PASSAGE SHOWN:
###

[storytime] The Tale of My Broken Neck
2012 18 Feb

Neck-breaking! It happens. It happened to me, and people keep asking for the details, so here’s the Definitive Story of Clarisse’s Broken Neck.
The Accident
I’ve always been terrified of both biking and driving; I never wanted to learn either skill. One could blame this on the fact that I was in a car accident at a very young age. Or on the fact that I tend to live in my head a lot and I’m not great at staying 100% aware of (or interested in) the physical world around me. Or on the various nightmares about biking and driving that I had as a kid. I kept dreaming that I was in charge of a vehicle that went out of control.
I ultimately learned to drive when I was 21 for work reasons, and also because — while I try to make sure that my risks are very careful and well-considered — I also try not to indulge myself when I’m scared of things. Age 26 was when one of my friends finally managed to teach me to ride a bike. Many had tried before, but I just couldn’t get it until age 26. I gritted my teeth, I learned, and I practiced.
And then, in August 2011, age 27, I fractured my spine in a stupid accident. Maybe the fear itself was what screwed me up. Or maybe my fears were extremely rational; maybe I sensed something about myself and my balance and my own physical awareness that other people couldn’t see, and maybe I should have listened to myself …. Oh well.
Basically, I slammed headfirst into a lamppost late one evening. This would have been much more hilarious if it hadn’t almost killed me.
The accident happened while I was practicing on Chicago’s lakefront path. Other than the broken neck, I was almost completely unharmed. I was wearing a helmet, which is presumably why I survived. I didn’t even know my neck was broken at first. I hit the lamppost, fell back off my bike, landed on my knees, and realized that my neck hurt a lot.
I remember being relieved that my glasses weren’t broken.
I lay down on the path and caught my breath. The pain in my neck didn’t register so much, as long as I lay straight. Then I thought: I’m not in a safe area of the city. I should get home. So I stood up — fuck, my neck hurts — I stood up, took a few deep breaths to power through the pain, and picked up my bike, which was unusable. I decided that I ought to go home and sleep; I figured I’d feel better in the morning.

###

EXERCISE DESCRIPTION: Pick up the broken-neck story after its last sentence and carry it forward in the same first-person voice. You can leave the records aside; nothing here depends on them.

[Stored records]

###

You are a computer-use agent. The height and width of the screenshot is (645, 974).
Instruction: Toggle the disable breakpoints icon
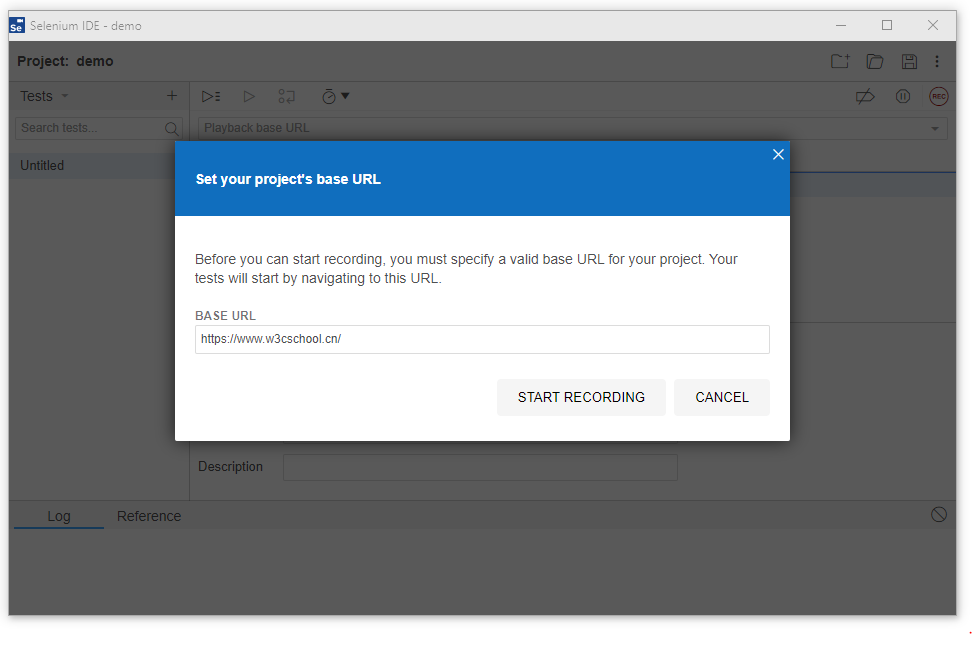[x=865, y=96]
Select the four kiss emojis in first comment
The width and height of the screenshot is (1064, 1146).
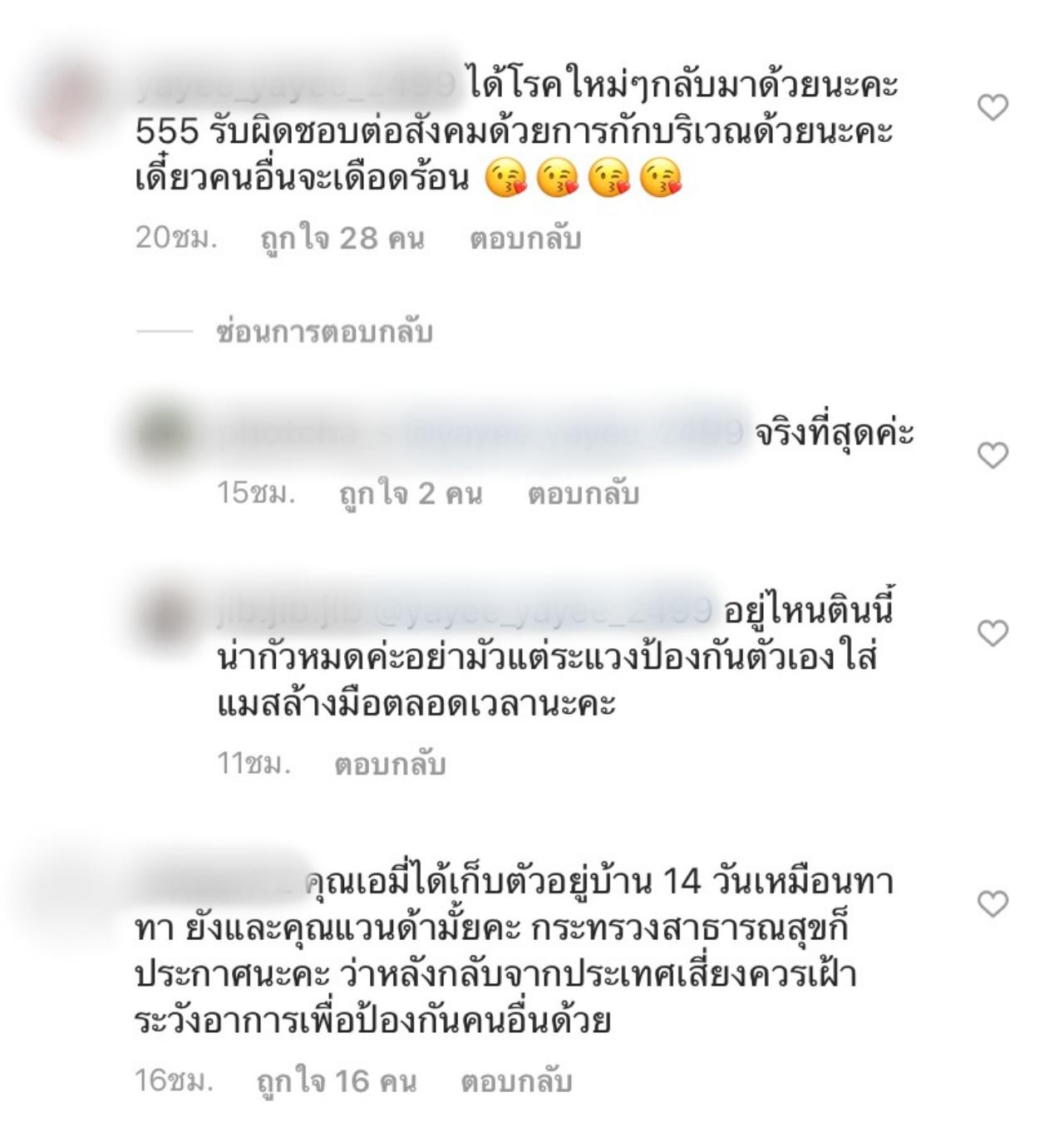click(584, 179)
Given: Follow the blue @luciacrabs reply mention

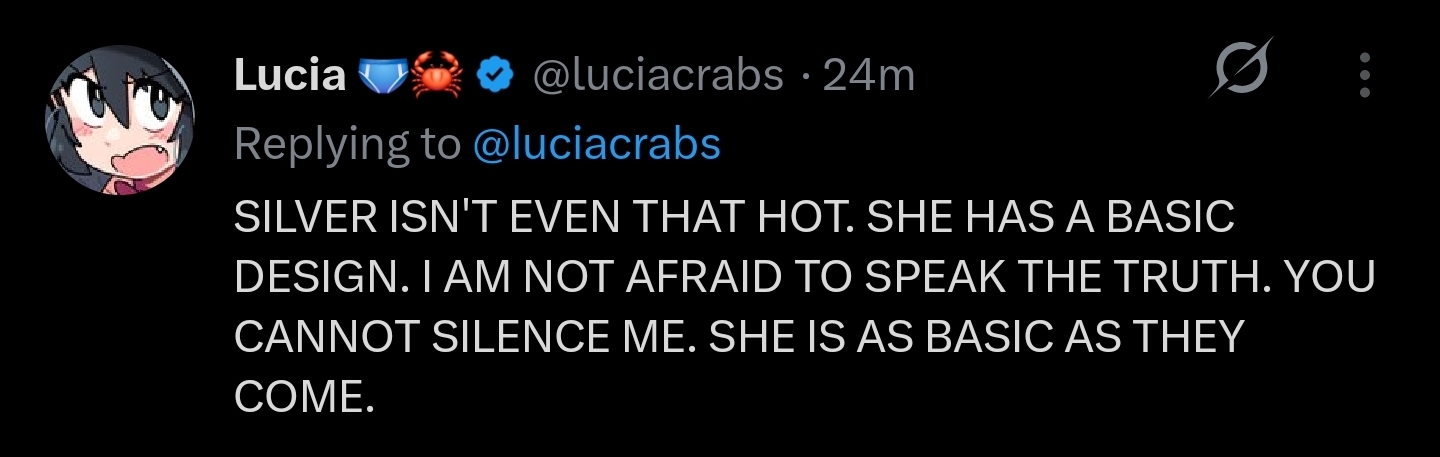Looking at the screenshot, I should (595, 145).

###

ANSWER SPACE:
After walking maybe a hundred feet, I knew something was wrong, like seriously wrong. My body felt dulled and my movements felt uncertain. I ruffled through my thoughts and decided that although I felt like I could remember everything important, something was fuzzy. Maybe I have a concussion, I thought. So I called one of my flatmates and asked him to come get me. When he found me, I was throwing up into a garbage can, and he insisted that we go to the hospital.
I vomited four more times while the hospital kept me in the waiting room; I also started shivering and crying uncontrollably. After maybe an hour, they took me back into the Intensive Care Unit and laid me down on a table, where some doctors gave me morphine and informed me that I’d fractured my spine. I was told to lie very, very still and to quit doing things like standing up and walking to the bathroom. Some doctors were very reassuring, but others were like: “Um yeah, we don’t really know the extent of the damage and you could still accidentally sever your spinal cord, so just lie still, would you?”
That was when I got really scared, and started composing messages for people I loved in case of my untimely death.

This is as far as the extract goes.